Rupal Panchal of Hemophilia Society hopes that Prime Minister Modi would do for people with hemophilia what Chief Minister Modi did in Gujarat years ago.
As Gujarat’s CM, Modi had made a state budgetary allocation for hemophilia, making medicines to treat this blood-disorder more accessible, says Panchal, unhappy with the Centre’s latest move to remove customs duty exemption on a couple of critical hemophilia medicines.
Last week, the Centre removed customs duty waivers on 76 imported drugs, ostensibly with an eye on encouraging local producers to make these medicines in India. The list included cancer and HIV drugs, some of which are being locally produced. But that was not the case with anti-haeomophilic factor (AHF) concentrate (VIII and IX), that had a single company importing it and possibly a couple of local producers making it.
The removal of the waiver could not have come at a worse time, says Panchal.
Even in a developed state like Maharashtra, supplies are erratic and there are little or no supplies of this medicine in the last six months.
“A person with hemophilia becomes progressively disabled and they need to treat their joint bleeds with AHF,” says Panchal.
Adding to this medicine shortage is the squeeze in State fund allocations. The Centre’s policy is to allocate funds to the States to support such programmes. But there still is a shortage of funds, he alleges.

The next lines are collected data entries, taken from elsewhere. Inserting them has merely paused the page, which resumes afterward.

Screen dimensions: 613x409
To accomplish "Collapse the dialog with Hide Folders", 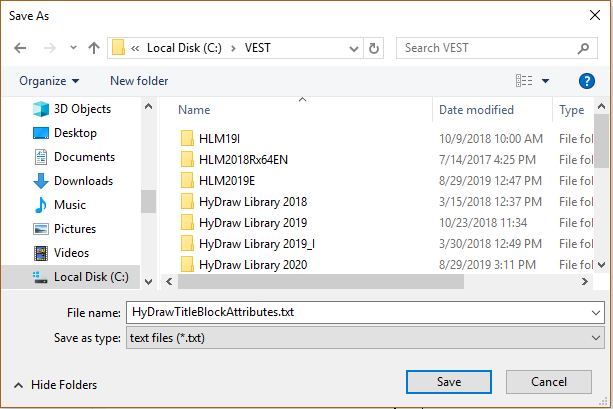I will pyautogui.click(x=56, y=385).
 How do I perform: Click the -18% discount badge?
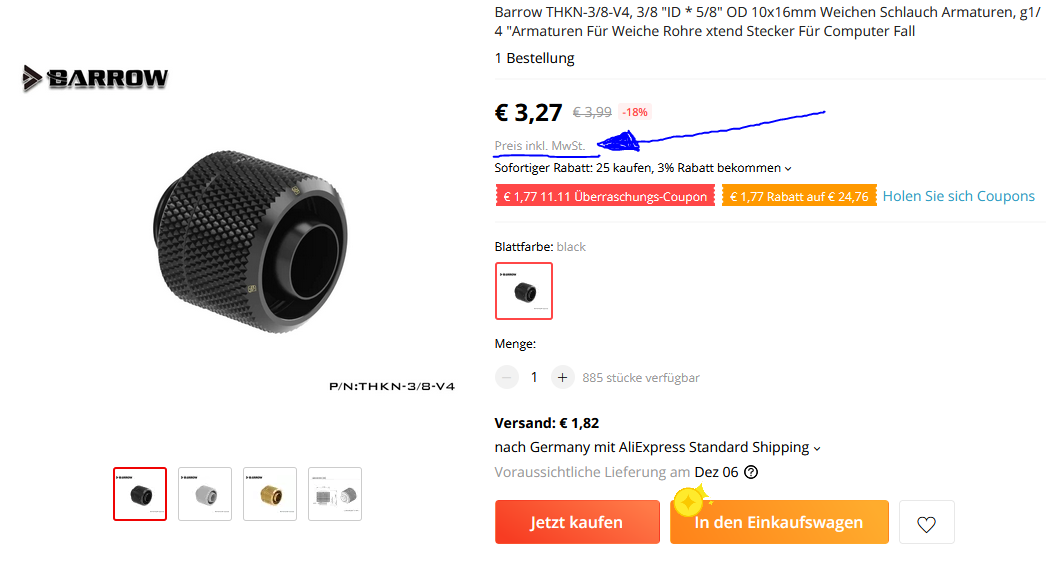(635, 112)
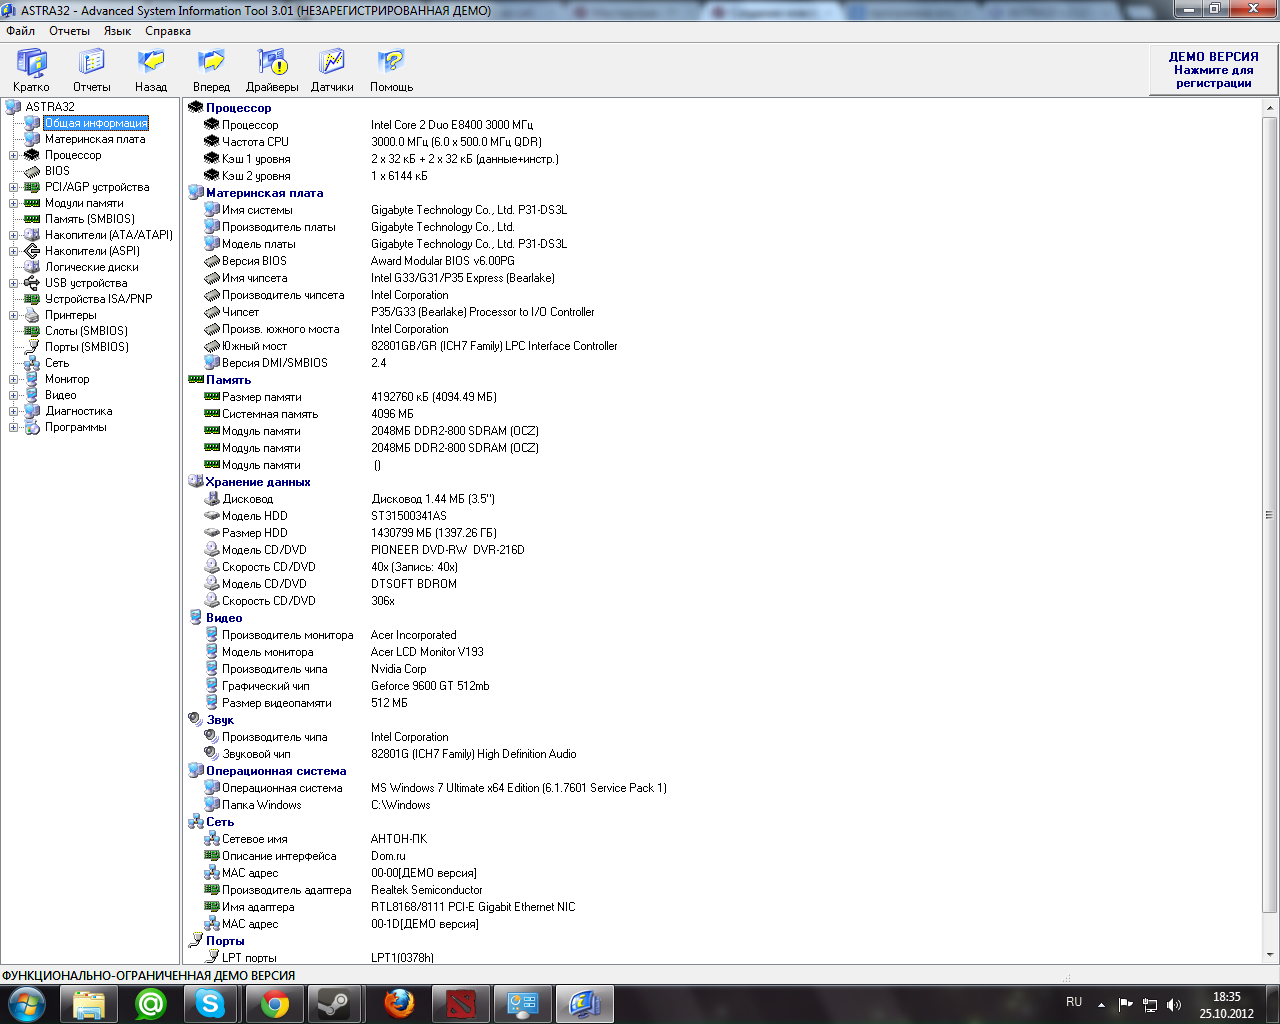
Task: Select Логические диски in the tree
Action: coord(92,267)

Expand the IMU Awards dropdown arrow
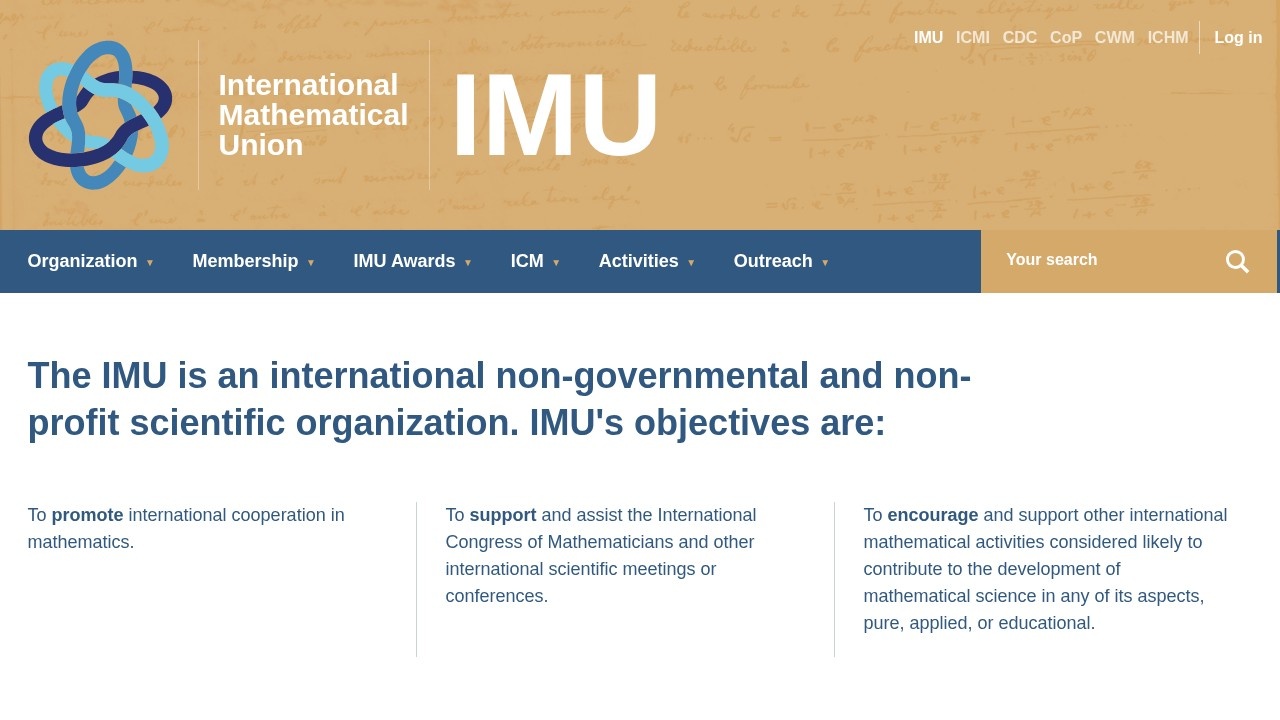tap(468, 263)
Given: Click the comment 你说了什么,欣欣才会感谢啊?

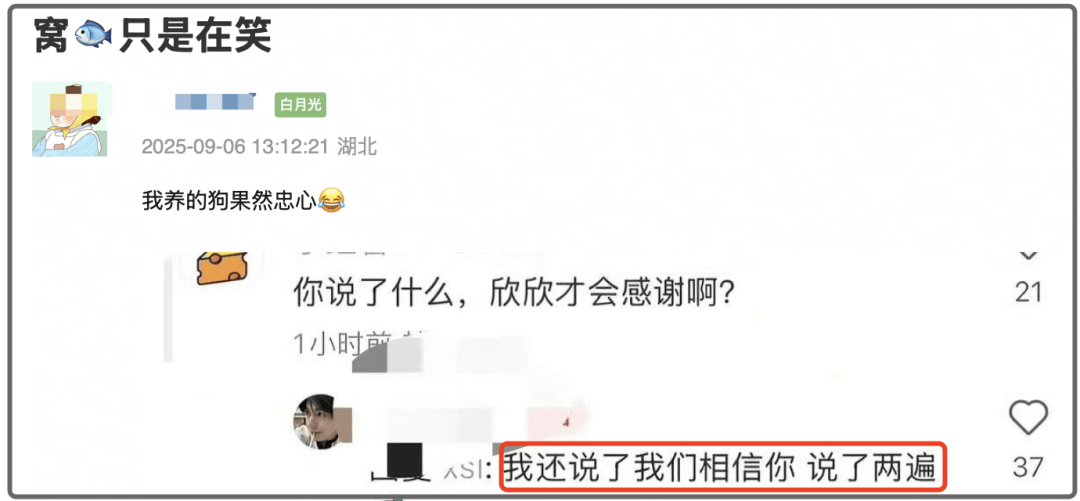Looking at the screenshot, I should point(515,295).
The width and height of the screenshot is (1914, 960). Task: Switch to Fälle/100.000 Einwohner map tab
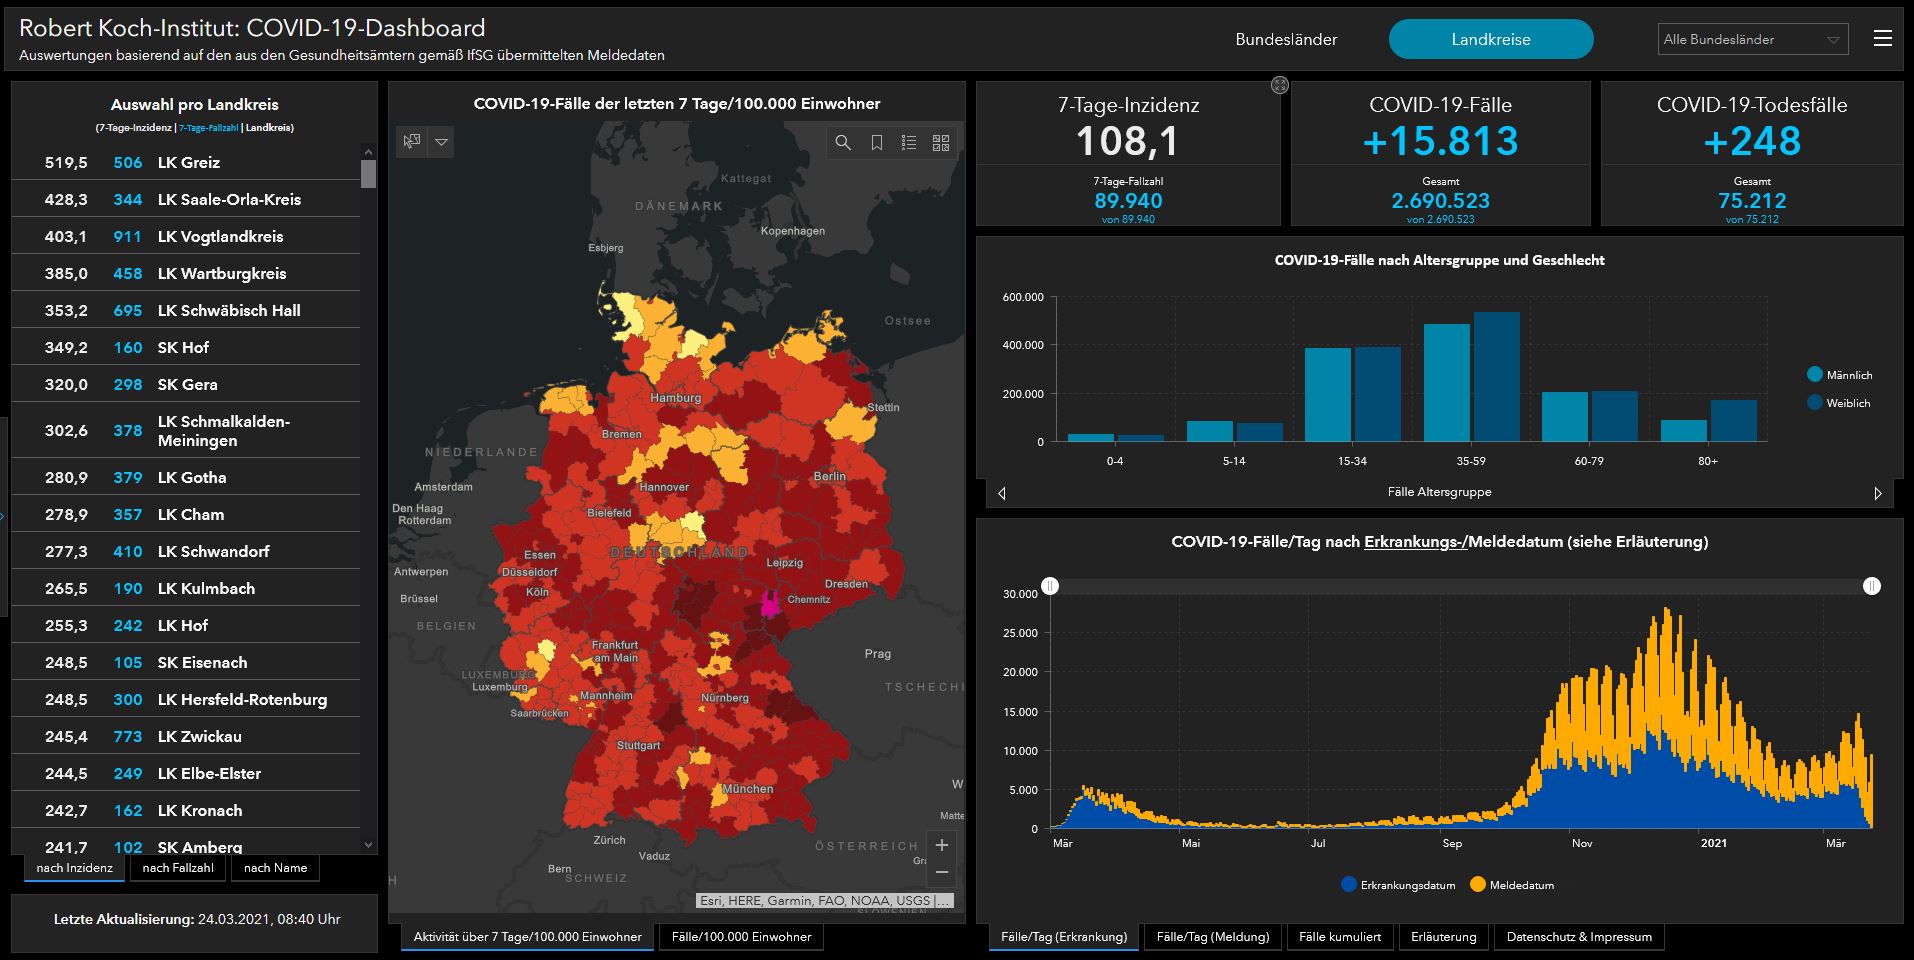click(741, 937)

Hemophilia is a genetic disorder where the blood does not clot and an adult needs about four infusions a month to stay active or go to work, he explains. The medicine’s cost to patient is about Rs 6 lakh a year.
Following public interest litigations about five years ago in Mumbai, hemophilia patients now get the medicine free from designated centres in the State. About 23 States support people with hemophilia, says Panchal, adding that it has also been included in the draft Disabilities Bill.
With this being reality for 16,000 people with hemophilia in India, the Centre’s latest move on the medicine is “unethical”, reiterates Pancal.
The hemophilia fallout, in fact, exposes chinks in the Government’s “Make in India” campaign. In little over a month, the Government has withdrawn customs duty waivers on some medicines and medical devices.
And though drugs and medical devices cannot be viewed by the same lens, the rationale behind the Government’s move on both these health-related segments impacts patients, directly. Removal of tax incentives will result in the cost being passed on to the patient, caution industry and pro-patient representatives.
Besides price increase, Panchal points out, that the Government should not lose sight of the quality of products, in its “Make in India” pursuit.
In complex biological drugs and recombinant technology - it is both difficult to make and many products are patent-protected, he says. “The DCGI (drug regulator) should look at the quality of medicines made here and certify it,” he says.
The hemophilia fallout opens the door on a range of issues from whether local producers are equipped to make these new technologies to how Government can make these new products and technologies affordable to patients who need it.
Government should have an “Orphan disease” policy to get local makers to make drugs for diseases that get little attention, says Panchal. Government’s own reduced fund allocations for health (at about one percent of GDP) comes in for criticism, when it comes to making medicines and devices accessible and affordable.
On quality, Rajiv Nath with the Association of Indian Medical Device Industry agrees that an Indian equivalent of an internationally acceptable safety and quality certification is required on devices as well. Clear reference benchmarks should be outlined on clinical data requirements, for example, to inspire faith in doctors and other markets in Indian products and their safety and reliability, he says.
Nath, however, is not unhappy with removal of customs duty waivers on medical devices and in fact calls for similar action on certain diagnostic products and reagents too.
Domestic makers face duties on raw materials, while importers were getting concessions on the finished goods, he says, alleging that concessions did not always translate into reduced prices for patients. This lop-sided duty structure works as a disincentive for local producers and made it easy for traders to import products from China or Taiwan at one-tenth the capital cost, he explains.
Nath suggests that the government impose a one percent excise on the final retail price (MRP), which would work as an inherent disincentive for companies to increase prices.
The view is quite different from AdvaMed, a platform for foreign medical device companies. The highly import-dependent devices sector would suffer by raising duties on imported life-saving and enhancing medical devices, it says. Such a move will obstruct the process the Government seeks to facilitate – to bring in foreign investment into medical devices, it points out.
“Right now, the domestic industry is at a very nascent stage and has limited capacity to meet patient needs of quality devices due to lack of product know how and the right technology. Therefore besides financial support, government needs to invest in training and capacity building of local manufacturers. This is a gradual process and will take time,” they say.
This being the complex reality in making both medicines and medical devices locally, the Government will have to tread more carefully in pushing its “Make in India” campaign, ensuring that it does not end up hurting patients or the industry that brings these products to them.